Upon removal under this section—

(1) the State court shall have no further jurisdiction over any aspect of the covered action;

(2) any temporary restraining order, preliminary injunction, or other relief issued by the State court prior to removal shall be reviewed de novo by the Federal district court within 10 days of removal; and

(3) the Federal district court shall apply Federal law to all claims in the covered action.

(c) Operator standing

For purposes of this section, the operator of certified infrastructure shall have standing to remove any covered action and to appear as a party in interest in any Federal proceeding arising from a covered action involving the certified infrastructure, without regard to whether the operator is a named party in the original State court action.

(d) Exclusive venue for future federal covered actions

Any civil action brought in a United States district court by a State, political subdivision of a State, Tribal government, or other governmental entity that constitutes a covered action shall be brought exclusively in the United States district court for the district in which the operator maintains its principal place of business. Any such action filed in any other United States district court shall be transferred to such proper court upon motion of the operator or the United States, without regard to the convenience of the parties or witnesses. No United States district court other than the court designated by this subsection shall have jurisdiction over a covered action brought by a governmental entity after the date of enactment of this subtitle.

(a) Express cause of action

The operator shall have an express cause of action to enforce any provision of this subtitle and may seek declaratory relief, temporary relief, preliminary relief, permanent injunctive relief, specific performance, and such other relief as a court of competent jurisdiction determines appropriate.

(b) Venue

The operator may bring an action under subsection (a) in any United States district court of competent jurisdiction, including in the district in which the operator maintains its principal place of business.

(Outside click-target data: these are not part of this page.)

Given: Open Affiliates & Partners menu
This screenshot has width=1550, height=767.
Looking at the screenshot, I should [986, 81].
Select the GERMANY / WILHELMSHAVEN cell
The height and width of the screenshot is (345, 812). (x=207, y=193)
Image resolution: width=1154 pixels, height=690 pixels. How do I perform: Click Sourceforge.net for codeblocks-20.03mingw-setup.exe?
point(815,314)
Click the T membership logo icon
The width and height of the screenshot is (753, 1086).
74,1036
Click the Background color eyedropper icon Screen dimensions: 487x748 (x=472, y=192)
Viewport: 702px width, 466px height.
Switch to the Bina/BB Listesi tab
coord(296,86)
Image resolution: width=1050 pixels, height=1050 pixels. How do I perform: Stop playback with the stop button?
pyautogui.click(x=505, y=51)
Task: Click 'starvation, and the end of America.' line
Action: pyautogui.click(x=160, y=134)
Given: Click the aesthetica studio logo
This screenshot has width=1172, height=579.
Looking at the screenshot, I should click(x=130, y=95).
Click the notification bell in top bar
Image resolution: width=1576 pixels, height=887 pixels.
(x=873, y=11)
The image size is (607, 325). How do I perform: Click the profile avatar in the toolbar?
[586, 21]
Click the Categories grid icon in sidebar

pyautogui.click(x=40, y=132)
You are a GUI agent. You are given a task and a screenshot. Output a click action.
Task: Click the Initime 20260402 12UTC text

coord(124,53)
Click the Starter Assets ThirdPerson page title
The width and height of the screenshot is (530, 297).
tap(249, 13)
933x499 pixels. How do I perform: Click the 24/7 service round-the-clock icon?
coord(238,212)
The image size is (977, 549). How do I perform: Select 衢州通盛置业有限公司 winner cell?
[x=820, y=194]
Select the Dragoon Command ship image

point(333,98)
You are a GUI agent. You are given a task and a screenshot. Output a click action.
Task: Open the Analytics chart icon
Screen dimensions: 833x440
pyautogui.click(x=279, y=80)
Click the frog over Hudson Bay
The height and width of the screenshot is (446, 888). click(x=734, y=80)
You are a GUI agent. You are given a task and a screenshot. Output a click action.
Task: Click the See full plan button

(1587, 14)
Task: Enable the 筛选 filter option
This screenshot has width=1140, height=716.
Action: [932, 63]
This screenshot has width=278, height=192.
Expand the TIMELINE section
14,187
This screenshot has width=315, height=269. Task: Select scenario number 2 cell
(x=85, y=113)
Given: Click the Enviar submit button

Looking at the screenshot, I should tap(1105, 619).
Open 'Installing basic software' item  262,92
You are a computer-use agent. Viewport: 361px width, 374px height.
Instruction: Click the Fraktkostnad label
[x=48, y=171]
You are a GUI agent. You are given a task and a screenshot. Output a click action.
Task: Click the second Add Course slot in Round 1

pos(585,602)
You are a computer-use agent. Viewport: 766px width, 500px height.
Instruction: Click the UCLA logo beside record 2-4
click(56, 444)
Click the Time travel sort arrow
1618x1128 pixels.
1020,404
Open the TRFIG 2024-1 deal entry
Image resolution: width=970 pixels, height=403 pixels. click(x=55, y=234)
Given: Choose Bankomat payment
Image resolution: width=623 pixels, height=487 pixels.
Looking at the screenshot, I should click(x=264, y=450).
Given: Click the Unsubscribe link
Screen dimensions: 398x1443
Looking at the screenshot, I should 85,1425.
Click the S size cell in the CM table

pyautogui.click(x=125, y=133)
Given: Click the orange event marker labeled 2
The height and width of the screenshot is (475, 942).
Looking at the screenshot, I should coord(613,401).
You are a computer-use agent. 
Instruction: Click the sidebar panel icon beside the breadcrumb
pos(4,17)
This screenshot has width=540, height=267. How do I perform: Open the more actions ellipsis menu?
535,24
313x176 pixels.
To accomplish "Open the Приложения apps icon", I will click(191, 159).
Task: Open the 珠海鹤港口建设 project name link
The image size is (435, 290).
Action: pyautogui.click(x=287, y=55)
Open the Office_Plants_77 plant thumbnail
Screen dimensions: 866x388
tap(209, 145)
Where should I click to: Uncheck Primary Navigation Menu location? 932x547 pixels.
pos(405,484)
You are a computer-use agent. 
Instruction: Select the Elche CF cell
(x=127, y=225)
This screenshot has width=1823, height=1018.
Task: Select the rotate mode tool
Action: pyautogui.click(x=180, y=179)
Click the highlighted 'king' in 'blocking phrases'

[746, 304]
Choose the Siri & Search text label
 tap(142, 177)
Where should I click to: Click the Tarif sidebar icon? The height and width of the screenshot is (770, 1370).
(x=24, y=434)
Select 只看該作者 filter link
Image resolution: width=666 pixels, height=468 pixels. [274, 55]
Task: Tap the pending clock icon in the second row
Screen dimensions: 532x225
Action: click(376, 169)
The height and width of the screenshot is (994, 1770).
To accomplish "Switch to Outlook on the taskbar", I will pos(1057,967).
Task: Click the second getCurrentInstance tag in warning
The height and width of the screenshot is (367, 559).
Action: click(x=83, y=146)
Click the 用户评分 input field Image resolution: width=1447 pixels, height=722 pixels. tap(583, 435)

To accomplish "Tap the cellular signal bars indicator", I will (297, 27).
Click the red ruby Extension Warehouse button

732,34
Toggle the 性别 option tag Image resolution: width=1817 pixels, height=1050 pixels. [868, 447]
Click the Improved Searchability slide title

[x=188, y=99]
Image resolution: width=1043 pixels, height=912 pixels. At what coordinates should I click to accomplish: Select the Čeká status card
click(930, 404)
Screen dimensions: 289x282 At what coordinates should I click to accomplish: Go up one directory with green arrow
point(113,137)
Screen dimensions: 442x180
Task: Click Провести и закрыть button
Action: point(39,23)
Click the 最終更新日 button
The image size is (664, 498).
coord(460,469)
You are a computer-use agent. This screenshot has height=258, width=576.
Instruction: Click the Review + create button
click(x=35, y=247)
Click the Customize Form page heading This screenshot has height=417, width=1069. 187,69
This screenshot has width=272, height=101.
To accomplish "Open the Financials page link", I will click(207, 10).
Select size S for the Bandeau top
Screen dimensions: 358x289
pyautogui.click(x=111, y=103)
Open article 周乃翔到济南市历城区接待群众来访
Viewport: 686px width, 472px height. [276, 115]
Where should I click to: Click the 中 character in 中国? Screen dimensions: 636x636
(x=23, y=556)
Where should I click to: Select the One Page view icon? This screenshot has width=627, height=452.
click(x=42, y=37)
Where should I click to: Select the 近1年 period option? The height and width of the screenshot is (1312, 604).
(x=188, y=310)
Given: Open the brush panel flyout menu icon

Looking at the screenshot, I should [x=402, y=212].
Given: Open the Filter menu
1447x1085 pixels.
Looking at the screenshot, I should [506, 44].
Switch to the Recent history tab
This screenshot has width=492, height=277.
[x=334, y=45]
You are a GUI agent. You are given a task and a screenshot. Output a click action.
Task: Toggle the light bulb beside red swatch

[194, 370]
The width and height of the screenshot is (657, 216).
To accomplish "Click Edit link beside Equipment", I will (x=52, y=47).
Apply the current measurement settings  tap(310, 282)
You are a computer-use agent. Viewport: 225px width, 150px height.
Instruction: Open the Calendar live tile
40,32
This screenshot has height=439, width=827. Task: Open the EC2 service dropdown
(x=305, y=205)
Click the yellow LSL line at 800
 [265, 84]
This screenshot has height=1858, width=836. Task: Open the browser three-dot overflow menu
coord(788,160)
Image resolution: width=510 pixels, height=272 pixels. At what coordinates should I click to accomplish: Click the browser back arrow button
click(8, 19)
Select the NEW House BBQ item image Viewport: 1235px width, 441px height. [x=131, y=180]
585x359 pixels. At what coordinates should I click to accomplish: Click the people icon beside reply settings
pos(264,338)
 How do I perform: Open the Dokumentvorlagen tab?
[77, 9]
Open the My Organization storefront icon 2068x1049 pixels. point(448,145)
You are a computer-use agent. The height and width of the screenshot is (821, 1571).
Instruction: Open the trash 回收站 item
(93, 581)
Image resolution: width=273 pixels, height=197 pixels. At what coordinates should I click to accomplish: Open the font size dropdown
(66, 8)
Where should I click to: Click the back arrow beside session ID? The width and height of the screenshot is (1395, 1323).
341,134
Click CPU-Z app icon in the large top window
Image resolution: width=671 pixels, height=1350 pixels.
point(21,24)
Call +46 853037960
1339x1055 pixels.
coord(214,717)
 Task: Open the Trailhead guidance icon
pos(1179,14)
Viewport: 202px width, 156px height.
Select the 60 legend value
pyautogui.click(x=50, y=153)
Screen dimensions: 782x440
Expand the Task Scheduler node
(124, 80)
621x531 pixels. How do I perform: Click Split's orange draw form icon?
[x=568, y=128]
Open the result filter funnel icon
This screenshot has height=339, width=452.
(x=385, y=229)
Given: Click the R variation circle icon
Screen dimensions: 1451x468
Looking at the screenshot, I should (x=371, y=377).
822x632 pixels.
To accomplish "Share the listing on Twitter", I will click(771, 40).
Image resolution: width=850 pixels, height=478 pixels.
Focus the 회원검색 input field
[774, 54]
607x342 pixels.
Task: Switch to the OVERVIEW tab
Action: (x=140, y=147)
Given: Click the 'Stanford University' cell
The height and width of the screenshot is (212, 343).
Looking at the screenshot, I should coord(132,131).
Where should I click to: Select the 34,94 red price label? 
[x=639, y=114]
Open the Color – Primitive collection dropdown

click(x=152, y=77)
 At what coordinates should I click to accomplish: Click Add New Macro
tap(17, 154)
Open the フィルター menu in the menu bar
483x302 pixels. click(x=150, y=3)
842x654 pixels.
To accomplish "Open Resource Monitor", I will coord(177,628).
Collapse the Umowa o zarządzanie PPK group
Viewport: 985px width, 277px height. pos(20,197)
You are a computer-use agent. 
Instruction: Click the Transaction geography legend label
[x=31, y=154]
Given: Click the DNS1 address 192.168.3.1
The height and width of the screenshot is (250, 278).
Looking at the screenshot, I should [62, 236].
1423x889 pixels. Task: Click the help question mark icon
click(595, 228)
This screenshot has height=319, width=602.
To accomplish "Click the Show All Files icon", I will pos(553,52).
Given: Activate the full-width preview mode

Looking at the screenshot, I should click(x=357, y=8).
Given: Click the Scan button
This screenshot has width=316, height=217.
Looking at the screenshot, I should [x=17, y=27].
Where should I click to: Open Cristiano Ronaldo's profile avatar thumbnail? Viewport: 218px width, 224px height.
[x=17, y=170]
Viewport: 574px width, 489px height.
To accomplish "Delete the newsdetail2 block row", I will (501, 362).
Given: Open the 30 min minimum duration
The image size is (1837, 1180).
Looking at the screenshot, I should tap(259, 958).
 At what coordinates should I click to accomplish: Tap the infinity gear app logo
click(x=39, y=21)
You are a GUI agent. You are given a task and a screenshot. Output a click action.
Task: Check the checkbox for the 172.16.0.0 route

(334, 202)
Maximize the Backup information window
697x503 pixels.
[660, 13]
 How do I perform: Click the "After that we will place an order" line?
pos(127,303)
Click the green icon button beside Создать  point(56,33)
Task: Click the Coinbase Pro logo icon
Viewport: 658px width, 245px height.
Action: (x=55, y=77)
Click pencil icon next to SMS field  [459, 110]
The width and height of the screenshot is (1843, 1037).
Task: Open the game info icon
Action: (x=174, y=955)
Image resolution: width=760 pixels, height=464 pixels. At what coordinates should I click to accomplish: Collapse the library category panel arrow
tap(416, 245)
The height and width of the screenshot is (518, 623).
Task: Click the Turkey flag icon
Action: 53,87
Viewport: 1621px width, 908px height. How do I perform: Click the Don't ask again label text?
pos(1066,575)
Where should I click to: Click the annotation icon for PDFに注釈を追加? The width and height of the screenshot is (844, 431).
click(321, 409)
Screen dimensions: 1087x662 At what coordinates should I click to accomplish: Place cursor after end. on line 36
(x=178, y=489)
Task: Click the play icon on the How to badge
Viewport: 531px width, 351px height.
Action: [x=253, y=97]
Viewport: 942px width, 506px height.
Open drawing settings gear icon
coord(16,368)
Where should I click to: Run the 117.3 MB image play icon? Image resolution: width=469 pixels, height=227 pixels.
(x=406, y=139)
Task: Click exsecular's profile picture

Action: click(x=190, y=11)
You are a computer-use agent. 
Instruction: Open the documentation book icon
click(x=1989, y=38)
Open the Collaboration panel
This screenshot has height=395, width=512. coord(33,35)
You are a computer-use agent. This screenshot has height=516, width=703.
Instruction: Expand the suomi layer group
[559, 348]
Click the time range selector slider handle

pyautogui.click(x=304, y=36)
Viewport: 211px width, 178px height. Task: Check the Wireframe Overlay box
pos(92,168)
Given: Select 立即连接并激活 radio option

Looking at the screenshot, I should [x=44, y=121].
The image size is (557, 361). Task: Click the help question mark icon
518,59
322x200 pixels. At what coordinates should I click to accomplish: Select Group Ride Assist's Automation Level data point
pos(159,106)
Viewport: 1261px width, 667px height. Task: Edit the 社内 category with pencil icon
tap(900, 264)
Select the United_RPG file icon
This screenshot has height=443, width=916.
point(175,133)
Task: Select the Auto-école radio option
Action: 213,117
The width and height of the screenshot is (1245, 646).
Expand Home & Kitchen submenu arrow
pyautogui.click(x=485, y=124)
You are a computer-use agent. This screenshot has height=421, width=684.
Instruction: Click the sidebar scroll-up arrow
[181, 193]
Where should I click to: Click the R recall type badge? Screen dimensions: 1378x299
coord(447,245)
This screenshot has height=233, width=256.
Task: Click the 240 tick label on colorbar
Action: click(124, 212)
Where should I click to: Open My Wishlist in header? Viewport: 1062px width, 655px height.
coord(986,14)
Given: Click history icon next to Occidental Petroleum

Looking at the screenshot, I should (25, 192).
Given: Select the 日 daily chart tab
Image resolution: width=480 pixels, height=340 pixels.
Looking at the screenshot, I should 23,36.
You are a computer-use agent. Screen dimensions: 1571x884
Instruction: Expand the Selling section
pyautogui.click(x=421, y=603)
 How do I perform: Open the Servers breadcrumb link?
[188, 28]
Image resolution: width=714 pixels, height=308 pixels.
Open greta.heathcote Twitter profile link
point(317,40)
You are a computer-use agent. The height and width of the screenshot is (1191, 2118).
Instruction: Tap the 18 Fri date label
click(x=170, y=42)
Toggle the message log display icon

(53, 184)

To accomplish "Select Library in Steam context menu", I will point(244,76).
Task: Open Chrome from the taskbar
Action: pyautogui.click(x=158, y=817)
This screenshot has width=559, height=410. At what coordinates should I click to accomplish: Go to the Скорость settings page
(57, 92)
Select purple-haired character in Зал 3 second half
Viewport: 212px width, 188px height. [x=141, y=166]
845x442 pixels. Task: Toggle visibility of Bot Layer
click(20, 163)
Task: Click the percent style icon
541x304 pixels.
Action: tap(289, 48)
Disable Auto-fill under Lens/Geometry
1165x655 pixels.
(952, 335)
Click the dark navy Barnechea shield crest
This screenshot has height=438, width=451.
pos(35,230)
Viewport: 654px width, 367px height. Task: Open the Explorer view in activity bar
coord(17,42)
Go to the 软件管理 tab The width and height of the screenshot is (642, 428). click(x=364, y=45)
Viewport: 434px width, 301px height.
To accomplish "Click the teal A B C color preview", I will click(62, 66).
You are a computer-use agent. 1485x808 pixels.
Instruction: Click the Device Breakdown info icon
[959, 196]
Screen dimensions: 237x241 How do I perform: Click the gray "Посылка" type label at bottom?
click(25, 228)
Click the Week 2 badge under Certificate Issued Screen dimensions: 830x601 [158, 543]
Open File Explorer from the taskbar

(c) No exhaustion requirement

No plaintiff bringing an action under this section shall be required to exhaust State administrative remedies prior to seeking relief in Federal court.

(d) Attorney fees

In any action brought by the operator under this section in which the operator substantially prevails, the court shall award the operator reasonable attorney fees and costs against the governmental entity that brought or enforced the challenged action.

(e) Attorney general intervention

The Attorney General may intervene as a matter of right in any covered action in any Federal or State court in which the United States has an interest in protecting certified infrastructure from State or local governmental interference.

(f) Presumption of irreparable harm

In any action brought by the operator under this section, interference with the operation of certified infrastructure shall constitute irreparable harm for purposes of equitable relief. No operator seeking relief under this section shall be required to separately demonstrate irreparable harm.

Section 8. Rule of construction

Nothing in this subtitle shall be construed—

(1) to create any Federal property interest in any certified infrastructure;

(2) to authorize the Secretary of Defense to direct the operations of any certified infrastructure or to impose operational requirements on the operator beyond those imposed by applicable Federal law;

(3) to preempt any Federal environmental, pipeline safety, or occupational health and safety law applicable to certified infrastructure;

(4) to affect any pending Federal criminal proceeding; or

(5) to limit the authority of a Federal court to issue injunctive relief in an action brought by the United States or the operator to enforce Federal law or protect Federal interests related to certified infrastructure.